Retype exactly the lines below, beginning with the first and ending with the line where "About (615, 44)" appears.

:: RECORD EXTRACTS

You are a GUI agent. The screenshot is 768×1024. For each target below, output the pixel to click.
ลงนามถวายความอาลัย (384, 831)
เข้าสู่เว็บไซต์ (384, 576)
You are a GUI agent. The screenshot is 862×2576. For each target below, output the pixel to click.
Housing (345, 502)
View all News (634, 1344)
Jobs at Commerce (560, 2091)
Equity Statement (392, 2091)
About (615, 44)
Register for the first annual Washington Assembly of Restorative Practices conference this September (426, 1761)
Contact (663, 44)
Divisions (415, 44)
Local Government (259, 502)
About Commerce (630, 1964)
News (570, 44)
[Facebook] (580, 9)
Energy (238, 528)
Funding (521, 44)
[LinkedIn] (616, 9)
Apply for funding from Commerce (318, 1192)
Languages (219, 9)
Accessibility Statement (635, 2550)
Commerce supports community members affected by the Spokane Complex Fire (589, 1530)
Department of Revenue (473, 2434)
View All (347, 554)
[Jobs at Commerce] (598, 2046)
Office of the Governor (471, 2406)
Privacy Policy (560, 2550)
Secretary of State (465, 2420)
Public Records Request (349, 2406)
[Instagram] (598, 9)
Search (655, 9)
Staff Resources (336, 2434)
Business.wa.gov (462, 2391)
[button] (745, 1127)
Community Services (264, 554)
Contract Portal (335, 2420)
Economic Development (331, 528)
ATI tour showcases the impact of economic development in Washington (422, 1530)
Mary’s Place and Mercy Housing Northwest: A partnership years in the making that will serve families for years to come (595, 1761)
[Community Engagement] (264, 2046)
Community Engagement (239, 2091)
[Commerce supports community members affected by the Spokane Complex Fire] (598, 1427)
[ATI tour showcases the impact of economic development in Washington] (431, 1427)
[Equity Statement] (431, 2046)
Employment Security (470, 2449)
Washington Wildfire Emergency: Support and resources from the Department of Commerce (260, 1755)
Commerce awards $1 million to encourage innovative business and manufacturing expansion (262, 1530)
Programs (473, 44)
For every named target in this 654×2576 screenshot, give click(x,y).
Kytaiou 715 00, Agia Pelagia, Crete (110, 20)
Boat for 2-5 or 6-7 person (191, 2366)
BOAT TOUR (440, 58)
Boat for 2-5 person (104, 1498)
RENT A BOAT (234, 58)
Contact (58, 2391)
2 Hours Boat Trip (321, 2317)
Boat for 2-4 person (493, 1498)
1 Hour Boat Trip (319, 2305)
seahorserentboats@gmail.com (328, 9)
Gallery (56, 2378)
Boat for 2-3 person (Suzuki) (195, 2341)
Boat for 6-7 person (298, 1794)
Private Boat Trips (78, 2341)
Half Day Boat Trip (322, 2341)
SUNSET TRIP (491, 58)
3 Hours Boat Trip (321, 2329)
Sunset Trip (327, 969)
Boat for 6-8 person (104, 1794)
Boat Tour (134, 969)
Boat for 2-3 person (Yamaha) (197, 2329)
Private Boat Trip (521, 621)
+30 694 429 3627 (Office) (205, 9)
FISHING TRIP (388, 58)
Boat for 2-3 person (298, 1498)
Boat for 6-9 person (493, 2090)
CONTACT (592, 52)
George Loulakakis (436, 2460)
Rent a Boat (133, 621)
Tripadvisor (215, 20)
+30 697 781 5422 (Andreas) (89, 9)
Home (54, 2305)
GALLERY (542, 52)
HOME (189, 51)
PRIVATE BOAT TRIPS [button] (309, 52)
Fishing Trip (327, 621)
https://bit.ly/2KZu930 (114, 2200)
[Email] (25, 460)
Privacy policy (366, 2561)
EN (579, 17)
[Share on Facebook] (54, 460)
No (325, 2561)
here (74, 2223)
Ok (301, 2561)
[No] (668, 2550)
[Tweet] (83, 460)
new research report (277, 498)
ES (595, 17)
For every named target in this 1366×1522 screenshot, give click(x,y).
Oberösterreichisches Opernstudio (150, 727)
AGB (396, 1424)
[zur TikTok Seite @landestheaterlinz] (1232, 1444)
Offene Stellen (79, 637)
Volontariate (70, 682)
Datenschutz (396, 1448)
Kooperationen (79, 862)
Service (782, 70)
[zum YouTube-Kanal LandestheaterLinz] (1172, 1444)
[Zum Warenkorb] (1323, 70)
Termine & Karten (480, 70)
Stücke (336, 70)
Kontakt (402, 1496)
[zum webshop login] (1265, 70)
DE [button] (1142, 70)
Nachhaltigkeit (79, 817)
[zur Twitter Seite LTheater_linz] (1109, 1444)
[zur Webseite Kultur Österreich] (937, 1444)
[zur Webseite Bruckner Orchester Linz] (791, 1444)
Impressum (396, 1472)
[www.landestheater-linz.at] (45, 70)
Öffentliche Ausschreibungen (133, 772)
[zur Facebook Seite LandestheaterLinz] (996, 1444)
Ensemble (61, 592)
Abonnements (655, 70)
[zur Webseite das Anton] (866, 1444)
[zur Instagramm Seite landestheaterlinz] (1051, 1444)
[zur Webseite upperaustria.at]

::::

▶ **OUTPUT OF THE TASK**
You are a GUI agent. The screenshot is 768×1024. For each target below, output the pixel to click.
ลงนามถวายความอาลัย (384, 831)
เข้าสู่เว็บไซต์ (384, 576)
You are a GUI agent. The screenshot is 862×2576. For each target below, output the pixel to click.
Housing (345, 502)
View all News (634, 1344)
Jobs at Commerce (560, 2091)
Equity Statement (392, 2091)
About (615, 44)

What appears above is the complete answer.